We defined the electrochemical stability window as the rectangular area of the cyclic voltammogram in which the redox currents are minimized. This “double-layer region” should represent the potential window in which the current trace shows minimal or zero oxidation or reduction peaks (no faradaic reactions). The [Omim][TFO] and [Dmim][TFO] showed the largest potential windows spanning over 5.0 and 6.0 V, respectively. The [Hmim][TFO] and [Bmim][TFO] gave potential windows of 4.0 V, and [Emim][TFO] showed a potential window of 3.6 V. These values are similar to those reported in prior literature.70,71,55,58 The residual features appearing in the CV of [Dmim][TFO] (Figure 2) at ca. −1.5 and −0.75 V and ∼0.1 V in the CV of [Omim][TFO] with reference to Fc/Fc+ could possibly be due to the water impurities present, which cannot be eliminated by drying the ILs under a Schlenk line. We also acknowledge that small levels of impurities could remain from an IL synthesis/metathesis. The determined potential windows for each are compared to other literature published data in SI 1. However, the water content of the ionic liquids in literature sources was not reported.

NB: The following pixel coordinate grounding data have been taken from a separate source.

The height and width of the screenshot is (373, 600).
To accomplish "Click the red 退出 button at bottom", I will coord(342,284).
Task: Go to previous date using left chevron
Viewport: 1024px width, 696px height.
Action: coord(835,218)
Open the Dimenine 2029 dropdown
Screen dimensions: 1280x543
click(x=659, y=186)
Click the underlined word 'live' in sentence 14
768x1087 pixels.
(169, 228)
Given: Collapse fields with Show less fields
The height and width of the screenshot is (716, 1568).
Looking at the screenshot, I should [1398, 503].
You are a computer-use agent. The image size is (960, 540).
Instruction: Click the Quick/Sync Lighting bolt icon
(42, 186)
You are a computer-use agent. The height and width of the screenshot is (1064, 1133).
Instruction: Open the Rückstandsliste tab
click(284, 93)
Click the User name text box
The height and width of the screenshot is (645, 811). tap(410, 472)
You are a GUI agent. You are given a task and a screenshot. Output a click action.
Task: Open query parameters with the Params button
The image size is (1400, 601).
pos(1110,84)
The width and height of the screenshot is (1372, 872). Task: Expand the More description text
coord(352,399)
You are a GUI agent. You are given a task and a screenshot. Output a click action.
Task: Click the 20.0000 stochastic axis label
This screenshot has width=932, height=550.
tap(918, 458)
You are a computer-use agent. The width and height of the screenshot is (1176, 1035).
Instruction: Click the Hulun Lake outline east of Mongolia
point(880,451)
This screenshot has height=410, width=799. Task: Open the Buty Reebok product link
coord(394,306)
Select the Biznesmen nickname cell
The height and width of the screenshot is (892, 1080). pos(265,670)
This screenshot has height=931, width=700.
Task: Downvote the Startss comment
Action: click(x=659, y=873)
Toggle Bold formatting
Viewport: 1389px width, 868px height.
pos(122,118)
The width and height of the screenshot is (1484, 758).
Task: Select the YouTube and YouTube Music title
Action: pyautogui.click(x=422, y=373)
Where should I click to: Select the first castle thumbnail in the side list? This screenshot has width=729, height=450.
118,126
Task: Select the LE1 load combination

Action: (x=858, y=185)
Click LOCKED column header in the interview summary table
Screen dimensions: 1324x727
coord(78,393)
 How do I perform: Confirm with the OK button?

We note that our observed stable window does not create a clear trend with the cation chain length. Yoshimoto and co-workers have done a similar study to understand the dependence of the potential window on the alkyl chain length of the imidazolium cation, using five imidazolium ILs based on the [TF2N] anion on an Au(111) electrode, and potential windows were defined using a cutoff current density value of 80 μA cm–2. They also found that stability, defined as the electrochemical potential window of each IL, was independent of the alkyl chain length in the imidazolium cation.72 However, when [Dmim][TFO] and [Emim][TFO] are compared, it is noticeable that the increasing cation chain length of the imidazolium cation significantly increases the cathodic limit to a more negative value (i.e., from −0.8 to −1.2 V) and reduces the anodic limit (from +1.2 to +0.8 V), though there are deviations in the trend for other ILs studied. This observation agrees with the prior literature that the increased cation chain length may have increased the solvophobic interactions, resulting in greater amounts of cohesive energy within the layers formed at the cathode-IL interface.73,74 Therefore, on the one hand, more negative potentials are required to reduce the imidazolium cation. On the other hand, longer alkyl chains should create relatively weaker Columbic interactions. Hence, cations with longer neutral tails will experience weaker ion pairing, which will lower the threshold positive potential to oxidize the anion.73 Previous electronic structure calculation studies of Margulis et al. on [TF2N] and [NO3] anion-based ILs suggest that the cation is not always reduced first; instead, the localization of the excess electron in ILs is determined by the cation and anion’s highest occupied molecular orbital (HOMO)/lowest unoccupied molecular orbital (LUMO) gaps and, specifically, by their relative LUMO alignments.75 Hence, further computational studies on imidazolium triflate ILs are encouraged to aid the design of ILs with varied electronic structures of cations and anions, which is controlled by their chemical nature.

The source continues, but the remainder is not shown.